Она вручила ему две большие хозяйственные сумки и ножик и крикнула вслед:

— С корнем не выдирай, а срезай аккуратно, пеньки оставляй в земле, а то на следующий год не вырастут!

Грабш бродил по лесу в паршивом настроении, срезая все грибы, какие попадались ему на глаза. Несколько самых красивых и ярких ему захотелось попробовать, и он целиком закинул их в рот и пожевал с аппетитом. Но вкус оказался дрянной, совсем не то, что ежевика, оленина или пирожные. В надежде, что ко всему привыкают, значит, ко вкусу грибов тоже, он съел парочку точно таких же, но совершенно без аппетита.
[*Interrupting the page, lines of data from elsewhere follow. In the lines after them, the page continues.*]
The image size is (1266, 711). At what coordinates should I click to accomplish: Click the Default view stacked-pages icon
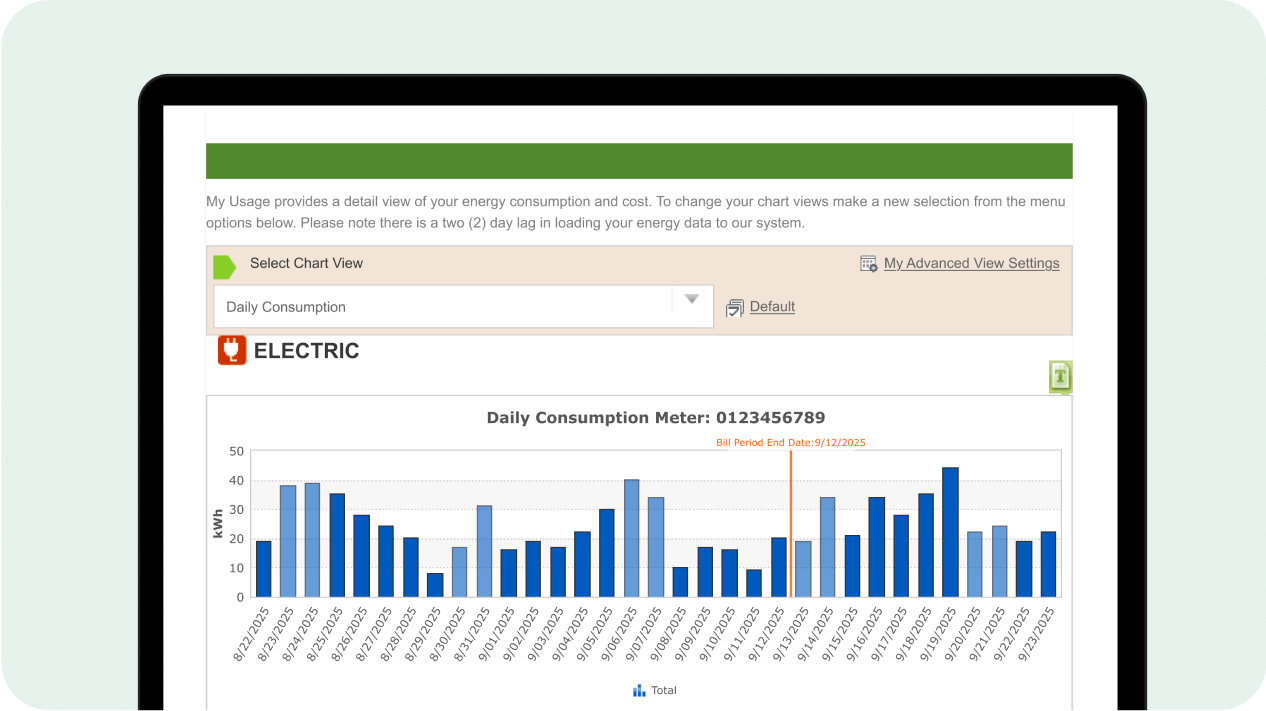point(735,308)
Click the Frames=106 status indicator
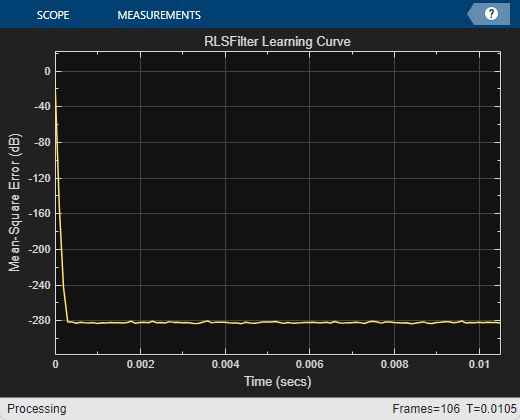520x420 pixels. coord(426,409)
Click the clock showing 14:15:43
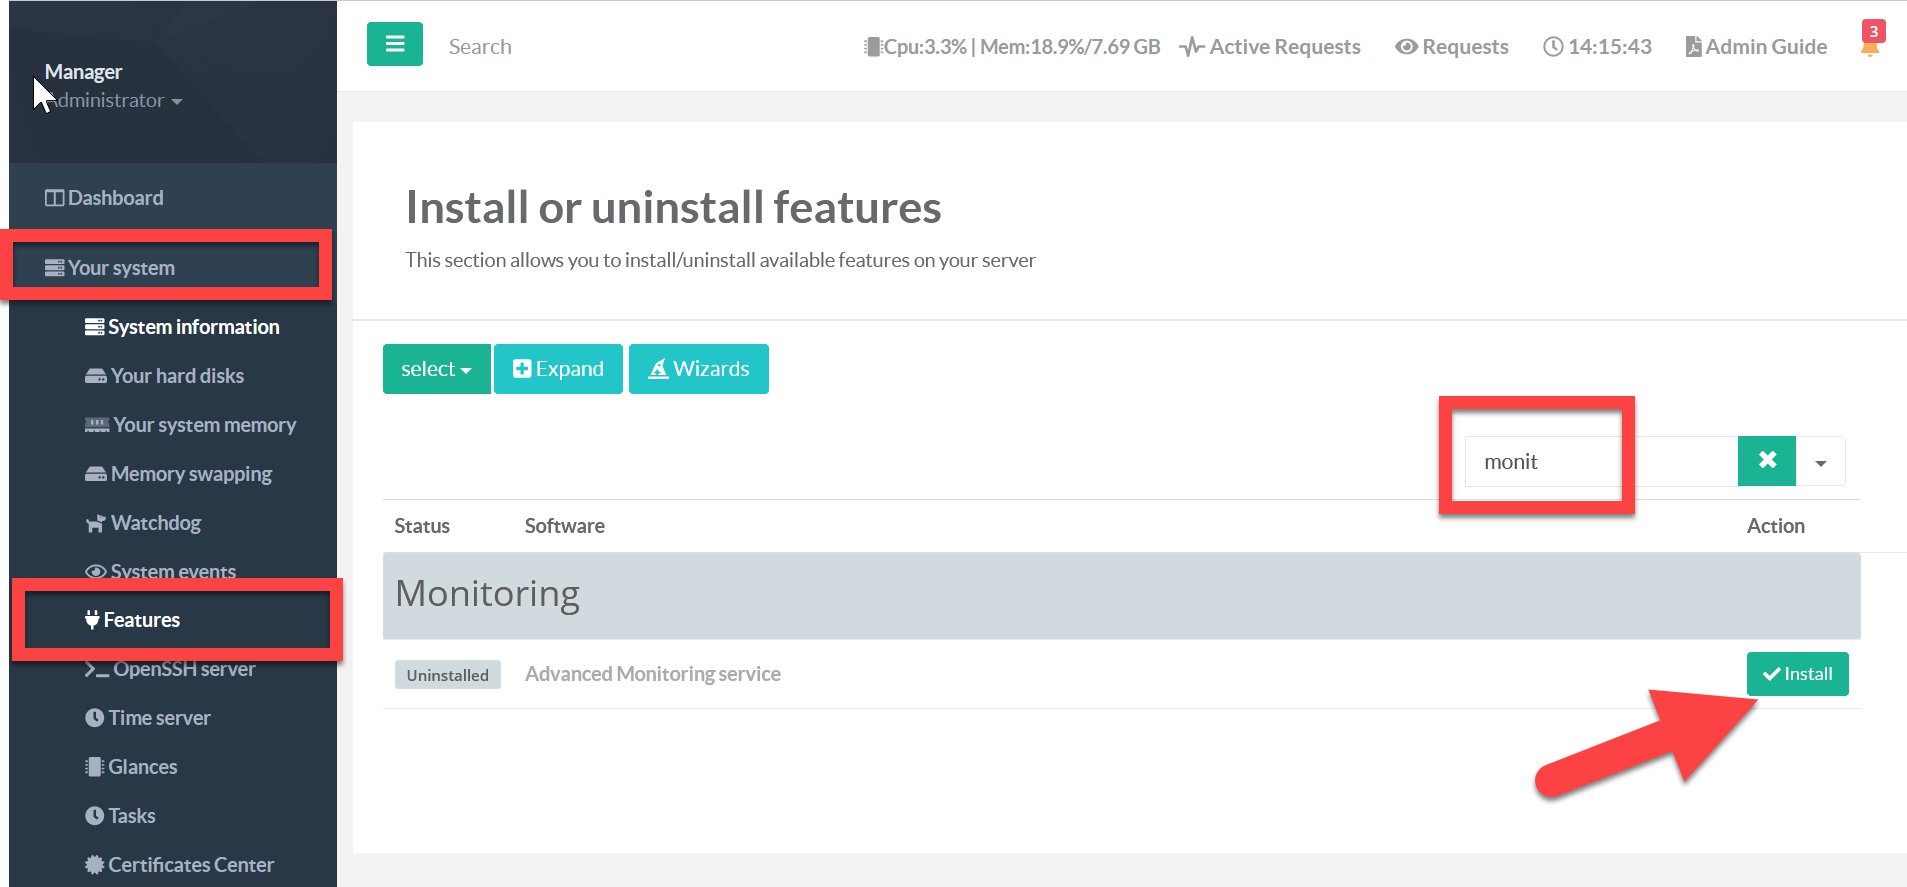This screenshot has height=887, width=1907. pyautogui.click(x=1597, y=47)
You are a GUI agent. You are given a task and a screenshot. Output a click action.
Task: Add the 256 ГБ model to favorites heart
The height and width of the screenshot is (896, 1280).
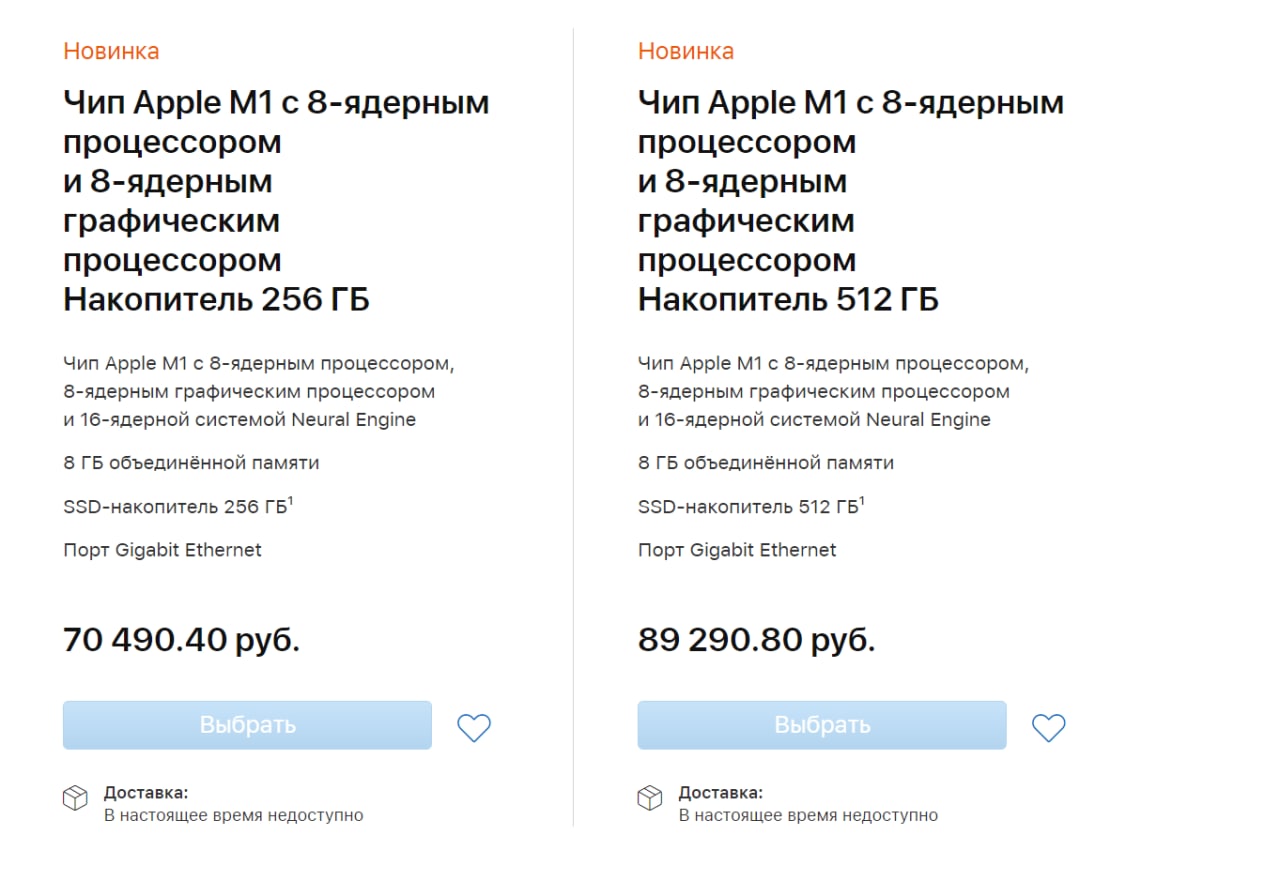474,727
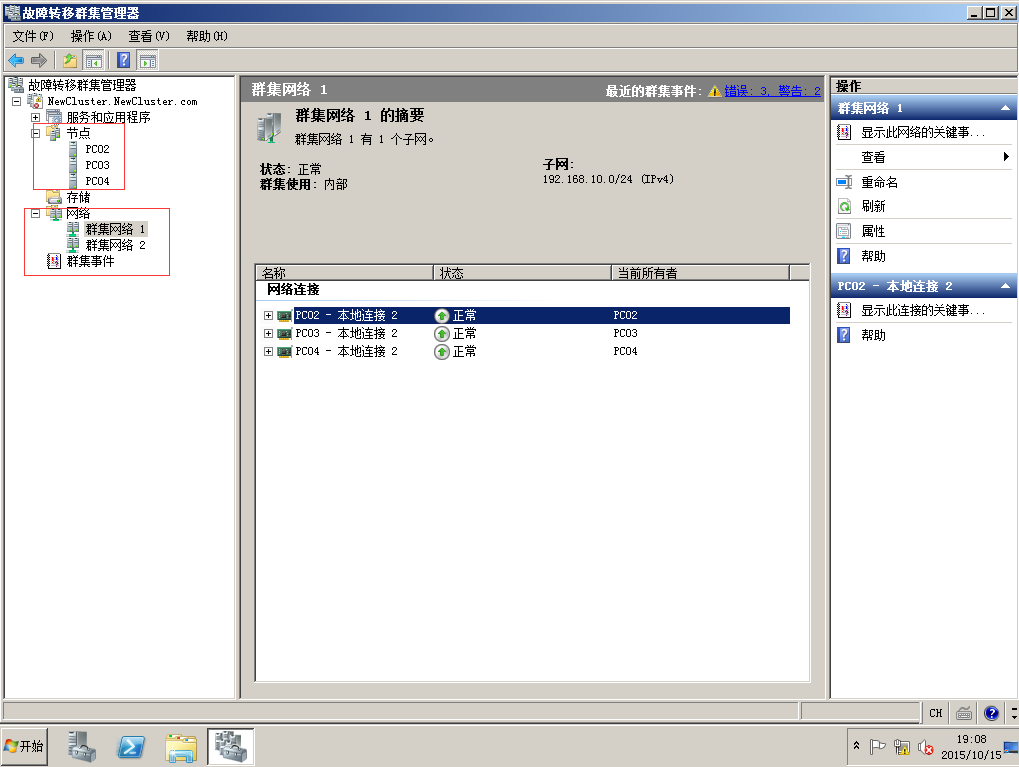Collapse the 群集网络 1 actions section
The width and height of the screenshot is (1019, 767).
(1007, 108)
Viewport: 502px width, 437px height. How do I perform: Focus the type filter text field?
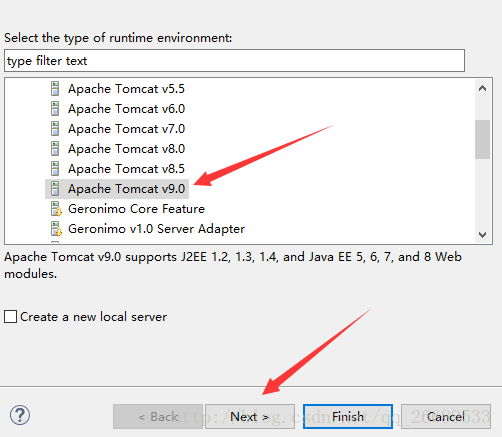tap(234, 61)
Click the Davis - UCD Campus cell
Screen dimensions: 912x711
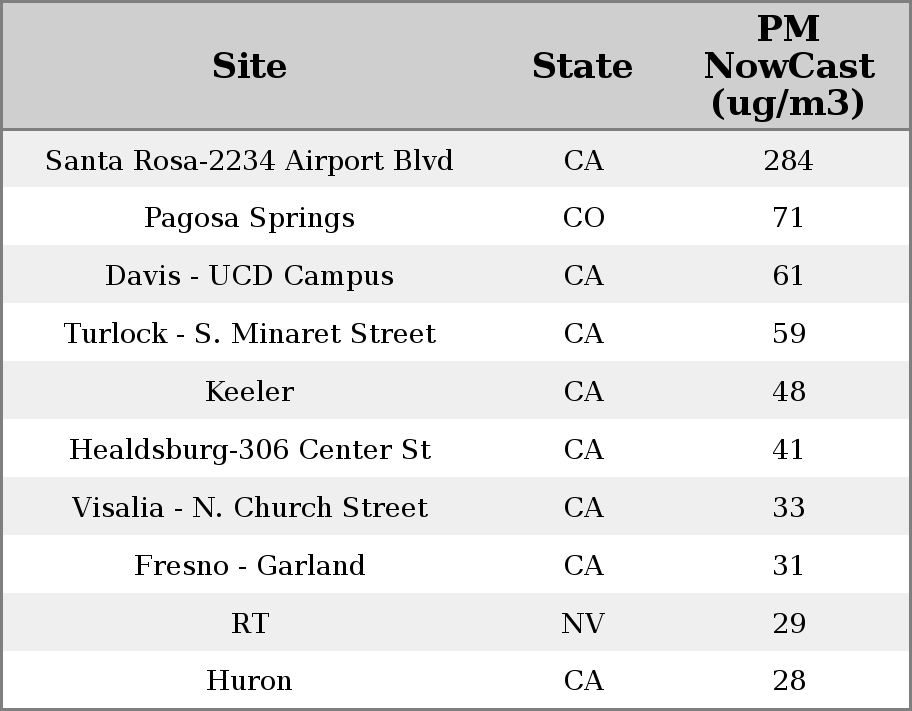[249, 276]
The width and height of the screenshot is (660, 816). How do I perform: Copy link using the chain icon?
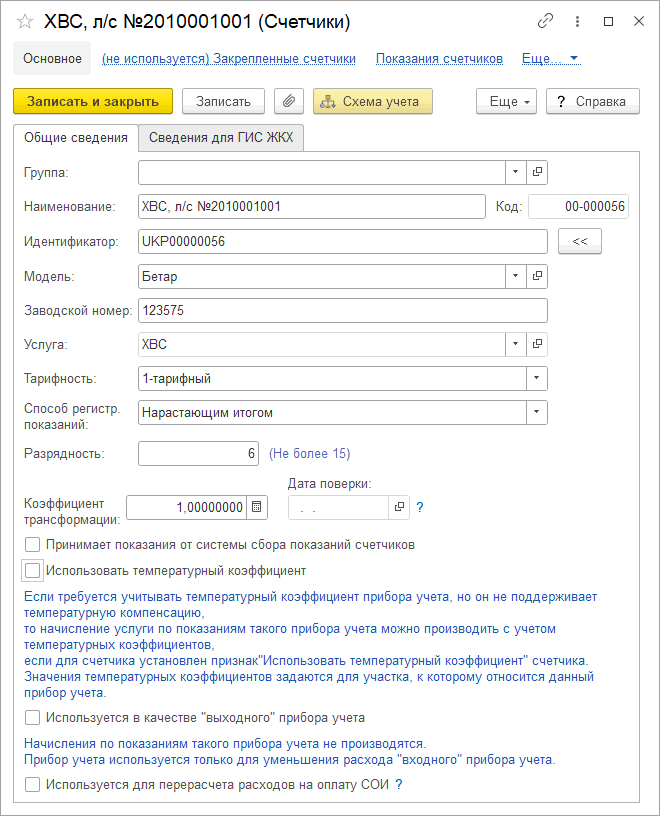pyautogui.click(x=545, y=21)
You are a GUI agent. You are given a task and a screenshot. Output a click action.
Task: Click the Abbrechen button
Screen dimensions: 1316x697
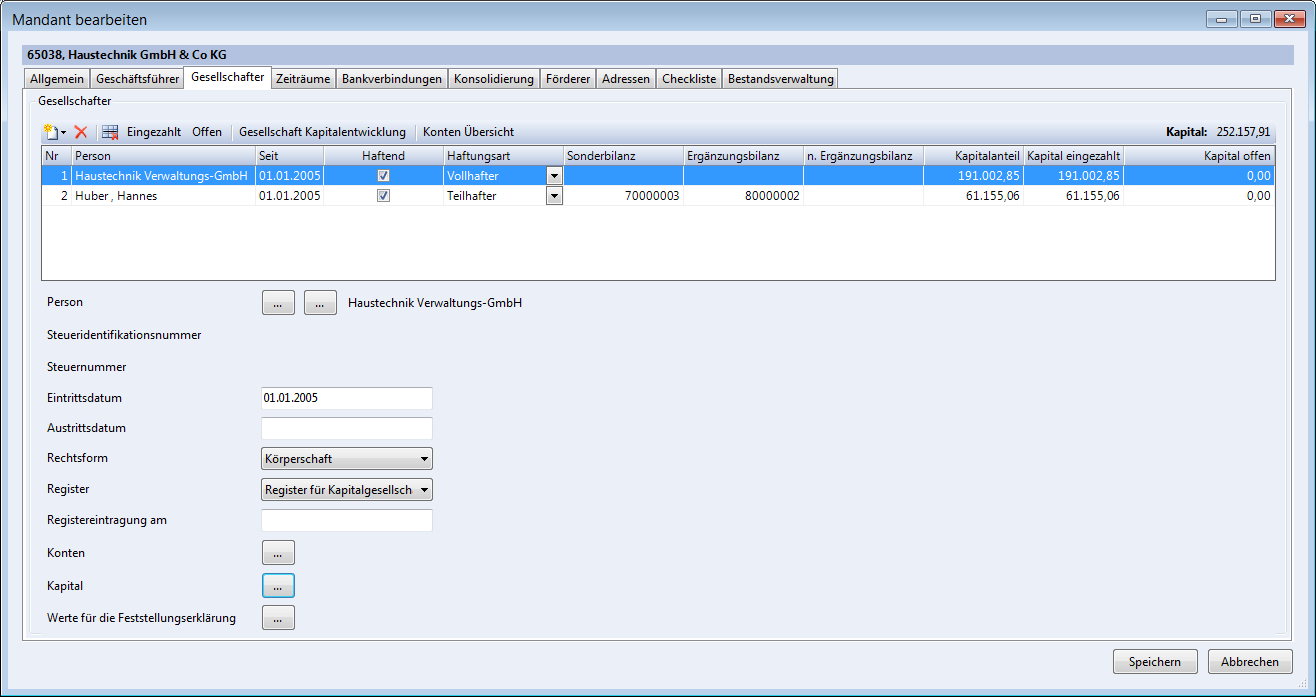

Домой он вернулся с туго набитыми сумками. Банки с ежевичным вареньем в несметном количестве уже выстроились на дубовом шкафу. Олли как раз высыпала в котел над очагом ведро свежесобранной ежевики. Нос у нее был по-прежнему распухший, красный и блестящий, как помидор, а глаза — те же щелочки.

— Слава богу, — сказал Грабш, — ты опять на себя похожа. Вылитая ты.

— Недавно меня знобило, — призналась Олли. — И голова раскалывалась.

— Олли, смотри, не заболей, — расстроился Грабш. — Здесь, в лесу, болеть нельзя. Тут тебе никто не поможет. От доктора Тукерпульса, если даже приволочь его из Чихенау, никакого толку. Старика самого от страха хватит инфаркт. Тут если заболеешь, либо выживешь, либо помрешь. Так что даже и не думай, Олли, поняла меня?

— Можешь не волноваться, — сказала Олли. — Когда меня не шлепают по носу и не пытаются задавить во сне, то я на здоровье не жалуюсь.

Она наклонилась и стала перебирать грибы в его сумках.

— Половину из них можно было спокойно оставить в лесу, — сделала вывод она. — Ты что, собираешься есть вот это? — и она вынула из сумки мухомор.

— Таких я уже съел несколько штук, — ответил он. — Но они невкусные. Только выглядят аппетитно.